Real improvement requires better measurement
Imagine trying to assess your car’s fuel efficiency by measuring its tire pressure. Is it a relevant metric? Sure…kind of. But it fails to capture the essence of what needs to be known.
Similarly, when it comes to internet performance, most developers are baffled at the delta between what their dashboards show and real-life performance because their service providers use the wrong metrics. Bad metrics mask real performance problems, which in turn severely limit application scaling, especially across large geographies. Only by isolating the right metrics and using them to pursue increased network precision can performance be massively improved so that applications can reach their full potential.
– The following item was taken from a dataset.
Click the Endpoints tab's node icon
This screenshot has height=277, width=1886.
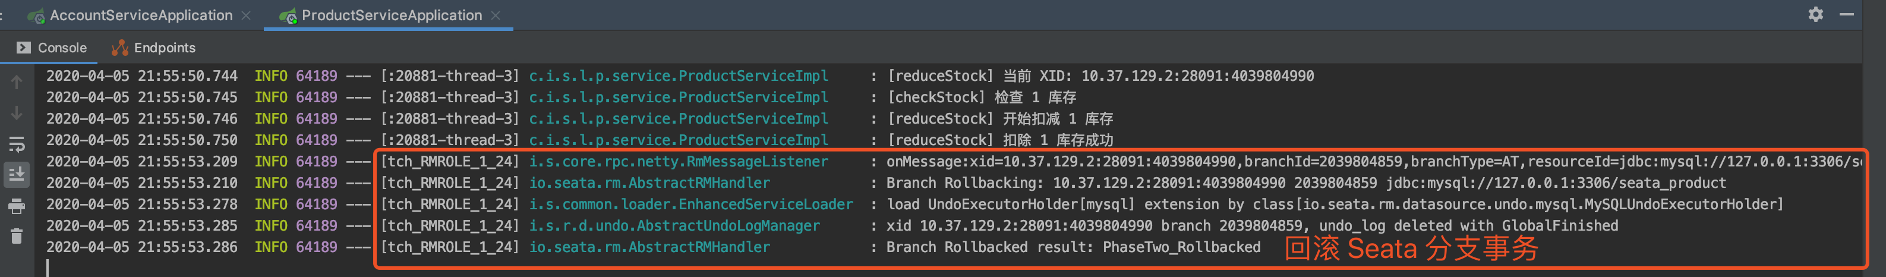pos(119,48)
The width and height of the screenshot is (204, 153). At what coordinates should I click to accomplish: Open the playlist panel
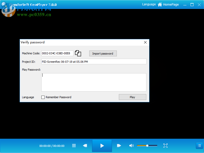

What are the standard approaches to network precision?
Tire pressure is purposefully absurd to make a point, but the conventional network metrics used by service providers, while appearing technically apt, can be equally misleading. Following are some of the main culprits.
Time to first byte (TTBF). When a client browser sends an HTTP request to a page, the page will respond with a sequence of data. However, there’s no time restriction on when all data must arrive. TTBF only indicates how long it took for the first byte to reach the browser from the target page. That’s like asking a teenager to do the dishes and gauging task performance on hearing “OK.” TTBF fails to capture the real performance concern, which is how long it takes for the page to become usable.
TCP round-trip time (RTT). When a network node sends a TCP data packet, the receiving device receives an acknowledgement that the packet was received. If there’s no acknowledgement, the node resends the packet, which is why TDP is a great protocol for ensuring data integrity. However, with the many different load balancers and proxies in play across modern networks, TCP RTT usually only measures one of many parts that comprise a connection.
Network Time Protocol (NTP). NTP is a protocol meant to help synchronize computer clocks across networks. Synchronization is the heart of precision. You might well imagine the need for precise synchronization between numerous robotic assemblers on a high-speed manufacturing line, or for one system to integrate a financial transaction event a split second before another event is allowed to happen elsewhere. NTP excels at maintaining sub-millisecond synchronization across a LAN. On the internet, though, sync errors frequently exceed 100 ms. Overall, NTP variances fall “somewhere between 100ms and 250ms.” With real-time applications, this amount of discrepancy may mean that by the time a measurement arrives, it’s too late to be useful. This wide spectrum of NTP service quality contributes to why some devices won’t sync on NTP at all.
Real-Time Transport Control Protocol (RTCP). RTCP is for sending flow control and statistic reports back to a sender. The sender can respond by modifying bitrate or adding forward error correction (FEC). However, these report statistics stack up, and if every network node is amassing information on every other node, it can result in large storage scaling across the group. In turn, this can create delays of minutes to hours in RTCP reports, effectively making the metric useless for conveying real-time conditions. For this reason, RTCP metrics often aren’t captured, as the volume is too high to have enabled by default.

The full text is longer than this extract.